Le service de sûreté n’a pas pour seule mission la recherche des coupables en vertu des arrêts, jugemens ou mandats de justice ; il prévient la perpétration autant que cela est possible, il arrête en cas de flagrant délit, aide le parquet dans les cas d’investigations urgentes et de renseignemens à recueillir sur place ; c’est lui qui démêle d’abord les affaires embrouillées, afin que la justice y voie clair et puisse marcher vers son but avec quelque certitude. Il assiste les commissaires de police dans leurs perquisitions ; de plus il rend compte de la conduite des repris de justice et des libérés en surveillance. Les ruptures de ban lui valent un surcroît de travail excessif.
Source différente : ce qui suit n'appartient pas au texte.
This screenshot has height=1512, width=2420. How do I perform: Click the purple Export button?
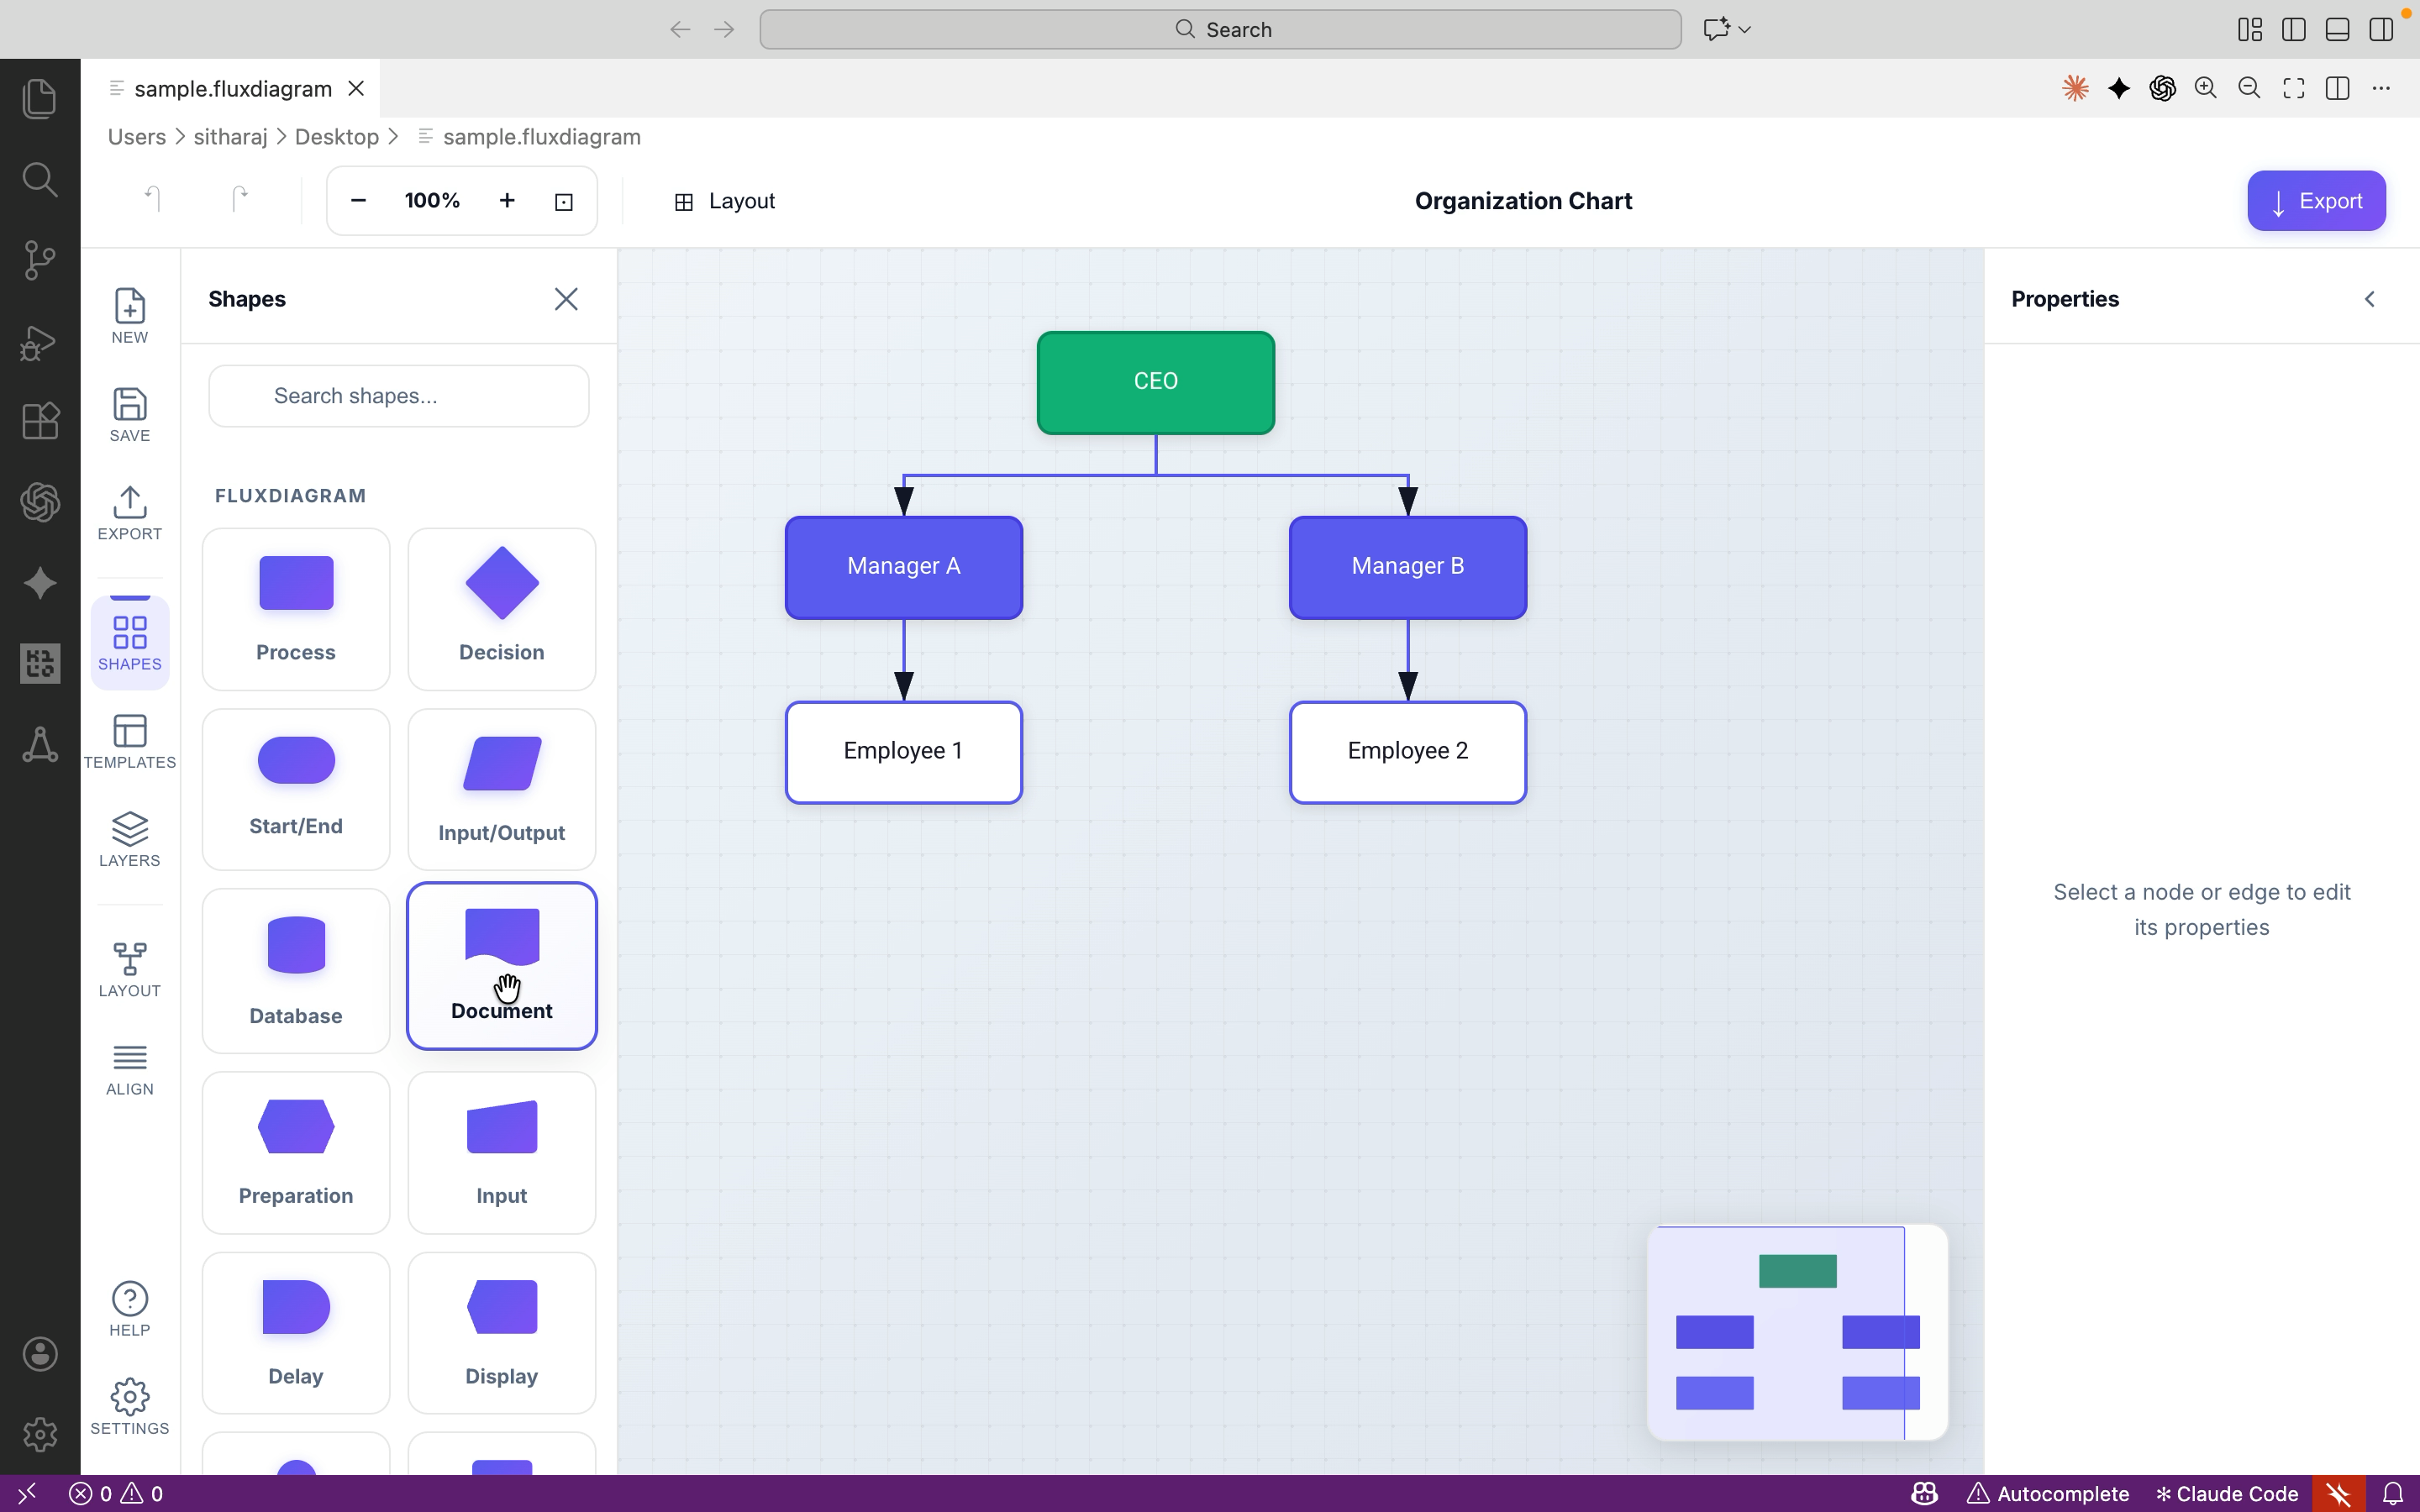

Grâce aux chemins de fer, tout individu interné en province a bien vite fait de rentrer à Paris, dans cette ville de son rêve perpétuel où il y a tant de cabarets, tant de filles, tant d’abris, tant de bons coups à faire ; on n’arrive pas seulement des départemens, on revient de plus loin, de Cayenne et de la Nouvelle-Calédonie ; depuis 1852 jusqu’au 1er décembre 1867, 1,005 forçats se sont évadés de ces deux colonies pénitentiaires. Quelques-uns, comme Giraud de Gatebourse, ont été, il est vrai, mangés par les crabes dans les vases où ils s’étaient englués en fuyant ; mais d’autres sont revenus : l’assassinat d’Argenteuil est là pour le prouver.

  1. Le plus curieux, c’est que la police anglaise, selon son usage, réclama le tiers de la valeur comme prime de capture, c’est-à-dire 133,000 francs. Les tribunaux anglais la déboutèrent. Les négocians envoyèrent 30,000 francs à M. Claude, chef du service de sûreté, qui naturellement les refusa.